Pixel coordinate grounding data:
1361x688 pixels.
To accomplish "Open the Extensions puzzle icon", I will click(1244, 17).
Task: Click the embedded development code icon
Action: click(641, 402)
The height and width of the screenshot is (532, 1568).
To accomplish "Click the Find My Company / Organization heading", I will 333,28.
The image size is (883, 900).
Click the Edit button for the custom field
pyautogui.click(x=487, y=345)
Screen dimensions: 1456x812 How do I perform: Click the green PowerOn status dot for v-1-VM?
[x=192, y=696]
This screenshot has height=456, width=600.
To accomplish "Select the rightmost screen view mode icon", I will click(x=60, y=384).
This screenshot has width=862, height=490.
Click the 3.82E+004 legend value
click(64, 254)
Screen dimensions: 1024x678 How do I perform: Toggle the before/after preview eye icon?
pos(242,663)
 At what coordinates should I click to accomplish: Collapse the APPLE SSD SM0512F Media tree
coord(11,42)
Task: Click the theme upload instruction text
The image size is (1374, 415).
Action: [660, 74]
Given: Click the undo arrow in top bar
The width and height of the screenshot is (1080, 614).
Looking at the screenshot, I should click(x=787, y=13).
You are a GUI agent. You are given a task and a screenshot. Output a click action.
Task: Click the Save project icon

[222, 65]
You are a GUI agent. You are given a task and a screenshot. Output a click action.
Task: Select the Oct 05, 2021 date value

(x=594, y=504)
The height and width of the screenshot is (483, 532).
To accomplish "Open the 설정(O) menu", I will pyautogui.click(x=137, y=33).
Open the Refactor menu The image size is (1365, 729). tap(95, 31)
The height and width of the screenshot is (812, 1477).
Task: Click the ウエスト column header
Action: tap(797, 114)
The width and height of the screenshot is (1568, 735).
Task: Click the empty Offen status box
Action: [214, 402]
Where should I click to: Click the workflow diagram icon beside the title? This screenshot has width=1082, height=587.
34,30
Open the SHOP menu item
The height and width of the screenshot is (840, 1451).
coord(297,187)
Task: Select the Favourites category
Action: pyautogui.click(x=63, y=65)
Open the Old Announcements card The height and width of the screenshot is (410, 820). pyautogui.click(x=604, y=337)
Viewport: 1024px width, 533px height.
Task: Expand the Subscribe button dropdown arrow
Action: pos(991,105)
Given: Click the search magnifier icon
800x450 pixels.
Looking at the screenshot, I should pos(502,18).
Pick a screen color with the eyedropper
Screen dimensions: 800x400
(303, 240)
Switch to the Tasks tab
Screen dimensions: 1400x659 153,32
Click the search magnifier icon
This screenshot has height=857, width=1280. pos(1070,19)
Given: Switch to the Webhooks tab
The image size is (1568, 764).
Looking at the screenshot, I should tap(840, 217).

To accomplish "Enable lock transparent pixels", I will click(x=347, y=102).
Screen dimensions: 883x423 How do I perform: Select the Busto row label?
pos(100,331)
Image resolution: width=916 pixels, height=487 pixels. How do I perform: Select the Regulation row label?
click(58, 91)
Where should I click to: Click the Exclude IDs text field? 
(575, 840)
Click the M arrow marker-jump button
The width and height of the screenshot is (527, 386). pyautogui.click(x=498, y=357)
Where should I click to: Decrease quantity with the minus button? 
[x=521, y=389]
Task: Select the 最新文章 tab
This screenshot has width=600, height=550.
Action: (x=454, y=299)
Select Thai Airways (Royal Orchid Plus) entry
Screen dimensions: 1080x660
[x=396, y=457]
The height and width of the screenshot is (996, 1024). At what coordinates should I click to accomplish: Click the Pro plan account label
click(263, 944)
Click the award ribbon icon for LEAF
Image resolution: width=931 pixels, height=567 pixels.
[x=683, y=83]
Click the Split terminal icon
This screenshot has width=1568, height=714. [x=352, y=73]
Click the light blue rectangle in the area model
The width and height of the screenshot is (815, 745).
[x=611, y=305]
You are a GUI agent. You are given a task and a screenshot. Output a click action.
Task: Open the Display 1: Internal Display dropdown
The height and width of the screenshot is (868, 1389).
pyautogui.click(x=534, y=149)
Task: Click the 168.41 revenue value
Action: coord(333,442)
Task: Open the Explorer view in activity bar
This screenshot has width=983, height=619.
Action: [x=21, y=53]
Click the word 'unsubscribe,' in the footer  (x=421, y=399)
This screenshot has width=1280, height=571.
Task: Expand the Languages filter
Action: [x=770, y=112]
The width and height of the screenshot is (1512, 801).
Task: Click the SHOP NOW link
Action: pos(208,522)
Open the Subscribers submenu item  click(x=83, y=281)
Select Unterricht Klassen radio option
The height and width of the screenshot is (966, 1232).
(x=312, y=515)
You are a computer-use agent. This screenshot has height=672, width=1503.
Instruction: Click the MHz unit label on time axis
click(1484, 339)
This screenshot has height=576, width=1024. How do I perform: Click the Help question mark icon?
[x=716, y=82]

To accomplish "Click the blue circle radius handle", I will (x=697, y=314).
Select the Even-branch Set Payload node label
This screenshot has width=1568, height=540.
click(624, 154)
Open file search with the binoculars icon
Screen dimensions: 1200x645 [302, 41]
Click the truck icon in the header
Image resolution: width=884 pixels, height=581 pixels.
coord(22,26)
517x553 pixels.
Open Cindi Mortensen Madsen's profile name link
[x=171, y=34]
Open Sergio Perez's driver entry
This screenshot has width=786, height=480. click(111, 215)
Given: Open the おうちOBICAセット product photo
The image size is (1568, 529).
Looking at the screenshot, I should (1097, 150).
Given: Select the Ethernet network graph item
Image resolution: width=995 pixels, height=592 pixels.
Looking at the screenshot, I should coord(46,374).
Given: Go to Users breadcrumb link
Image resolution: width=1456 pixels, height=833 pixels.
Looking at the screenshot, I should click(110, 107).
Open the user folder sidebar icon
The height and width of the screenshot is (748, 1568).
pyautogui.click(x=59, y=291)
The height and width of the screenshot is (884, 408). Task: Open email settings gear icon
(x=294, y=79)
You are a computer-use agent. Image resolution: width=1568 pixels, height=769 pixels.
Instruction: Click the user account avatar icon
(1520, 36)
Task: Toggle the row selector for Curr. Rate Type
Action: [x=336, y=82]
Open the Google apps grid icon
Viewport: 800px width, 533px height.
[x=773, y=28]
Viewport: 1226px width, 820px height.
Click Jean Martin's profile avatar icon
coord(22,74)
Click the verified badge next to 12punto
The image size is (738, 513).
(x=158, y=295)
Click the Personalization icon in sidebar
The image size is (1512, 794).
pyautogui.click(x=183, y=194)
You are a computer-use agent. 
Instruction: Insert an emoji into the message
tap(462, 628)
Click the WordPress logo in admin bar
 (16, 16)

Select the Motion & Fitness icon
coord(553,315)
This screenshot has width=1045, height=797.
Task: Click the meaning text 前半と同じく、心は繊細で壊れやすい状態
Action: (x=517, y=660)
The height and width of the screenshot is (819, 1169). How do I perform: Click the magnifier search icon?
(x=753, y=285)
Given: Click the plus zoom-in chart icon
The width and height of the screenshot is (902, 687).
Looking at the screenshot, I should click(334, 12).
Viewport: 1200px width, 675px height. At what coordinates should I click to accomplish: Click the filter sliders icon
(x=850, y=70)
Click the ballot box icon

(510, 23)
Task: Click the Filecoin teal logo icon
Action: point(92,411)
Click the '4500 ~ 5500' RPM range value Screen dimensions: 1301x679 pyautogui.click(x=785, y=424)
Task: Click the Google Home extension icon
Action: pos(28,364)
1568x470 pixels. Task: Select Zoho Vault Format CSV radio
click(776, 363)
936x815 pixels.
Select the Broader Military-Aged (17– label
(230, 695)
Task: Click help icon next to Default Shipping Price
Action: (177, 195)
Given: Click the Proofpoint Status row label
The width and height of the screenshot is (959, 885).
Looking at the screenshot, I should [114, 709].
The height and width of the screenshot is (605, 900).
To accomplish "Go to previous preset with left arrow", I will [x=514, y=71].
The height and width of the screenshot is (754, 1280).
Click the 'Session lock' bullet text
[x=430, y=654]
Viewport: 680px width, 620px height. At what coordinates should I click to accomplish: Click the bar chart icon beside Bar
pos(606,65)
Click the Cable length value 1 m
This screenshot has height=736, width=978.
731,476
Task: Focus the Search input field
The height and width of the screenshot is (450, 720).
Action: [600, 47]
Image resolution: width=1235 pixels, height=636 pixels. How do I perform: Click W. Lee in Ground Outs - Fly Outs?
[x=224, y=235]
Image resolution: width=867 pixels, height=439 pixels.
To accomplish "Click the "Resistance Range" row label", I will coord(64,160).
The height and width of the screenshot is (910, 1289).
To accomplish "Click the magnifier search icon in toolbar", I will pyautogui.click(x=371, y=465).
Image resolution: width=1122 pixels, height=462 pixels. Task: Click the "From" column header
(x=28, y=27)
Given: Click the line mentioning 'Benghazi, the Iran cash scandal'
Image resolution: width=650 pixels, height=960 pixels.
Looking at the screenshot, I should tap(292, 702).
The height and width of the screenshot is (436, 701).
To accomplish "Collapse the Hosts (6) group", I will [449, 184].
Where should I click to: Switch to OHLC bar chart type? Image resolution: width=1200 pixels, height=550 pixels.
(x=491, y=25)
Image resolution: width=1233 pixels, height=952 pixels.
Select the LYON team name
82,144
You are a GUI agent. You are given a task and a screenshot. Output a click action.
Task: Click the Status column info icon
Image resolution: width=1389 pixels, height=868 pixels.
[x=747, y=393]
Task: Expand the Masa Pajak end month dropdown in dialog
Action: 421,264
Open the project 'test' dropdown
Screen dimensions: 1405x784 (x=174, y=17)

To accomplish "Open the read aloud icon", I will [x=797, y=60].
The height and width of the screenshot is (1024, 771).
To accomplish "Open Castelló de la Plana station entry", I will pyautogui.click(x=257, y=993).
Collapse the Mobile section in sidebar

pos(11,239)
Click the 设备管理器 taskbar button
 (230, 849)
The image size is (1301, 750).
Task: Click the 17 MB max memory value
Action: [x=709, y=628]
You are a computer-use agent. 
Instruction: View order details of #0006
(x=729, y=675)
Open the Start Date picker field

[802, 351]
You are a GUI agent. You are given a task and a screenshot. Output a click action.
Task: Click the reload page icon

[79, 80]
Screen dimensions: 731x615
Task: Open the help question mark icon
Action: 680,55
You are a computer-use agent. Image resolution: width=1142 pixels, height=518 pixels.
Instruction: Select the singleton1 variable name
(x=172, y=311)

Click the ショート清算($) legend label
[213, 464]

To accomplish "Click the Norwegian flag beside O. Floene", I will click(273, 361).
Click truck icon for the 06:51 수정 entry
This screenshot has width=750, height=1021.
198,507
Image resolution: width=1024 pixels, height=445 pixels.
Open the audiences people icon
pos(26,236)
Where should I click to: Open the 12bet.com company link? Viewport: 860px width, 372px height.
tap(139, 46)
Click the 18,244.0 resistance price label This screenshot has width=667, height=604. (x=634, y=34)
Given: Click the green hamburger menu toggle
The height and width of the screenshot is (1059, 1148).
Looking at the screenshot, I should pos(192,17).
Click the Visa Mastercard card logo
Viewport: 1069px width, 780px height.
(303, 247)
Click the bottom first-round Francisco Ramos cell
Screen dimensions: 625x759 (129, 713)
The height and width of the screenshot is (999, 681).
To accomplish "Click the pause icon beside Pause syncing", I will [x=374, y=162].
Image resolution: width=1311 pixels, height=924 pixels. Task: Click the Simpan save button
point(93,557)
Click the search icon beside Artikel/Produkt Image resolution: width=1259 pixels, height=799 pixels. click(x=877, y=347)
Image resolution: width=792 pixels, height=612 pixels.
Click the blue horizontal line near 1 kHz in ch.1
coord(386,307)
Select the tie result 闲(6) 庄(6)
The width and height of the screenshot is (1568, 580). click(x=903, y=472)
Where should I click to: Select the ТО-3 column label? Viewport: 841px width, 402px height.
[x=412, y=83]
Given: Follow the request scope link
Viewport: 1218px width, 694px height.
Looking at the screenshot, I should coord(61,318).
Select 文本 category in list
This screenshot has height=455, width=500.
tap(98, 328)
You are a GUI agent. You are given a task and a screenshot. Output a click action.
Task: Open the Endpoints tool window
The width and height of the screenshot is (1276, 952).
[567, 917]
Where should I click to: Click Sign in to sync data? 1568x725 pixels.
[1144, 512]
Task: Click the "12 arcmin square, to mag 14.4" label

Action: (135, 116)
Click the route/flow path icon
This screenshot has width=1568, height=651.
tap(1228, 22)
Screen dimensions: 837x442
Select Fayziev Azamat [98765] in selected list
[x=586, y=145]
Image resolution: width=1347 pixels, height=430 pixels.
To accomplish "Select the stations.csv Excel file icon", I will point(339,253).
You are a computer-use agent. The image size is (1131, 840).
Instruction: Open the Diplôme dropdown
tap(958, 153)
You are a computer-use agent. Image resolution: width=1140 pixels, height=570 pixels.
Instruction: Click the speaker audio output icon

- _About this exercise_: Every line from the one with "This screenshot has width=1568, height=651." through the last line of the records above should be returned exactly, please, and no others.

- _Result_:
This screenshot has width=1568, height=651.
tap(1228, 22)
Screen dimensions: 837x442
Select Fayziev Azamat [98765] in selected list
[x=586, y=145]
Image resolution: width=1347 pixels, height=430 pixels.
To accomplish "Select the stations.csv Excel file icon", I will point(339,253).
You are a computer-use agent. The image size is (1131, 840).
Instruction: Open the Diplôme dropdown
tap(958, 153)
You are a computer-use agent. Image resolution: width=1140 pixels, height=570 pixels.
Instruction: Click the speaker audio output icon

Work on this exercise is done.